THE TASK
The text below on CHORUS and urban health systems says that gendered identities intersect with other social stratifiers. List every stratifier it names there.

SUPPLIED TEXT
Reference: https://gh.bmj.com/content/4/3/e001501
CHORUS recognises and works to respond to the complexity of health systems within urban areas. We understand health systems in their broadest sense. This includes public sector, private-for-profit, NGO and informal health providers, whether hospitals, primary care clinics or community outreach. The health system comprises all organizations, institutions and resources that produce actions whose primary purpose is to improve health.
We engage functions beyond the healthcare sector and recognise and support the key role played by local governments and different sectors such as water and sanitation, transport, housing and urban planning in protecting health and well-being. Low-income urban residents are frequently overlooked both in their access to quality and affordable services and in being able to influence how their neighbourhoods and cities are run. CHORUS recognises the pivotal role of local governments in providing coordination and leadership across these actors and ensuring accountability to poor residents.
To strengthen the links across these multiple sectors, organisations and providers and ensure that urban citizens can both benefit from and influence the factors which keep them healthy, there are several cross-cutting aspects of the system that we will focus on with our research:
Low-income urban residents and communities are frequently overlooked and under-represented in the data available to plan and monitor health improvement in cities. Within CHORUS, many of our projects will work with urban communities, health providers and local government to strengthen data systems to plug these data gaps. This includes exploring ways to increase representation of those facing multiple disadvantages – based on their gender, caste, religion, disability and occupation. Data has the potential to link together public and private providers improving patient care and plugging gaps in health service delivery.
Across the urban health system health providers struggle to deliver quality health care and prevention to their rapidly expanding populations whose health needs are changing. These populations are increasingly vulnerable to non-communicable diseases, whilst still exposed to multiple infectious diseases. Motivating community health workers and volunteers – frequently female and with limited pay and career progression – within this complex urban setting is a key issue for CHORUS. Our projects will look at systems of supervision, monitoring as well as recruitment and HR policies and practices.
Within cities, recent migrants and highly mobile low-income urban residents moving frequently due to evictions and the search for employment, have little time and opportunity to engage in formal governance systems. New ways of engagement and governance structures are needed to ensure residents can keep providers accountable for good health within cities.
Within all the CHORUS cities, health outcomes and the health behaviours, exposures and access to quality health care which underpin them, are determined by individual and community identities. These in turn are shaped by wider social, political and economic structures and norms. Gendered identities intersect with other social stratifiers, including disability, ethnicity, religion, caste, and socio-economic status, resulting in inequity in health and well-being. Rapid urbanisation is changing gender and social norms; this presents opportunities to transform patterns of discrimination and disadvantage. However, differences are often so engrained within societies and embedded within structures and systems that we can become blind to their existence and the resultant inequities remain unchallenged. These inequities can be seen both within health systems and within our own research organisations. Identifying and addressing these inequities is a core principle of the CHORUS research consortium.
Financing of health care is complicated by the multi-agency responsibility for health sitting with both ministry and local government. A large, for-profit, private sector funded largely by patient fees adds to this complexity rendering healthcare unaffordable to poorer households. There is an interest in understanding how to develop financial risk, pooling learning both from the experience of other CHORUS countries and from schemes that have been developed in rural areas.

RECORDS
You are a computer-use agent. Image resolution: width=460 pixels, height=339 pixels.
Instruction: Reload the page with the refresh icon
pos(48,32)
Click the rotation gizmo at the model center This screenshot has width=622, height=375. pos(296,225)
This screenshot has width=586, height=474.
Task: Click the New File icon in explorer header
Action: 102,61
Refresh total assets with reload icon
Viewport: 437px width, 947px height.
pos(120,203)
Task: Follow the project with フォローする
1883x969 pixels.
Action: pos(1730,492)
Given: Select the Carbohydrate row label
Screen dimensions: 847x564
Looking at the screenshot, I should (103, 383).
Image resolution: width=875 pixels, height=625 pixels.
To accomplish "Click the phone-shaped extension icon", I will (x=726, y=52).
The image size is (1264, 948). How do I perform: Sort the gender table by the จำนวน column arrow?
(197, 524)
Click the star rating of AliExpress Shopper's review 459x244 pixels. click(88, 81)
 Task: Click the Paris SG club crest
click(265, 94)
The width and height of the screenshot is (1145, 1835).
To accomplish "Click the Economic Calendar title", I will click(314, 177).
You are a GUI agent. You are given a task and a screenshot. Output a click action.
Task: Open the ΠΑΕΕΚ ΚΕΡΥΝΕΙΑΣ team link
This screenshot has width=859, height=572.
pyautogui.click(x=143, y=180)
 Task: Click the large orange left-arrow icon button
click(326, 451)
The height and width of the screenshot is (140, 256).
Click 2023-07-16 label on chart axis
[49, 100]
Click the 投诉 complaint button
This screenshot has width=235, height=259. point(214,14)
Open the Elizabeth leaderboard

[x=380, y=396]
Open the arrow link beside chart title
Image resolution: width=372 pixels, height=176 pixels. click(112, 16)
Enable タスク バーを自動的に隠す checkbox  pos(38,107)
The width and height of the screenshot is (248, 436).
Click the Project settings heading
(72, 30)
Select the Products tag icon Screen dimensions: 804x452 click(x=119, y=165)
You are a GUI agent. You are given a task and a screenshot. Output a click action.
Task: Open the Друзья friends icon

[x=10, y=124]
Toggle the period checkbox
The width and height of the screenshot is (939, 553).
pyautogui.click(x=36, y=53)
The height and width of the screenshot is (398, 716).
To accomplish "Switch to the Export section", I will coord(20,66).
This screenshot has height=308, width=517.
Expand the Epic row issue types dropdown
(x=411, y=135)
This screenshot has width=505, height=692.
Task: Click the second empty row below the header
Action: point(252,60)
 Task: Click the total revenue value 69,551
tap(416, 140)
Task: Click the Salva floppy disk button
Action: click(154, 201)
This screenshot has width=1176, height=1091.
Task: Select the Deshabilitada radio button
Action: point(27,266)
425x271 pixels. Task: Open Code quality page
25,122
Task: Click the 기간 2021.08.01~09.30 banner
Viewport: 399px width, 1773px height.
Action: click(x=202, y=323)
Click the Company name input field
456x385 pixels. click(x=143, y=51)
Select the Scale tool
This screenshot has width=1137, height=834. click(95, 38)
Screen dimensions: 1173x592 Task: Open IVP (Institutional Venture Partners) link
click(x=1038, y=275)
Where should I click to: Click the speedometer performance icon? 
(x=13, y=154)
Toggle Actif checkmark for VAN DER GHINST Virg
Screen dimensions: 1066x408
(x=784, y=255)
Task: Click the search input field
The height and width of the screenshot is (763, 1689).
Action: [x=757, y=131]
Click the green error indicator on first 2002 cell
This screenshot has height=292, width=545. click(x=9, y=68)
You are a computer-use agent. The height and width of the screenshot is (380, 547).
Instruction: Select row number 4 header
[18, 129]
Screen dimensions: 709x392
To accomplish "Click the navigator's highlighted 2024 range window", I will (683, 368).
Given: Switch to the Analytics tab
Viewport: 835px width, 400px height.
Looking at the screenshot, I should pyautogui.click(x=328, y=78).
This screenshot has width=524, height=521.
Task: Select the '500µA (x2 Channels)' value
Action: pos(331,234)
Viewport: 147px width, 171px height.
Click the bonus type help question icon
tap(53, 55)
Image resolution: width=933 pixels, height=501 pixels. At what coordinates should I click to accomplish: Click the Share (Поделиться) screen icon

WORKED SOLUTION
- disability
- ethnicity
- religion
- caste
- socio-economic status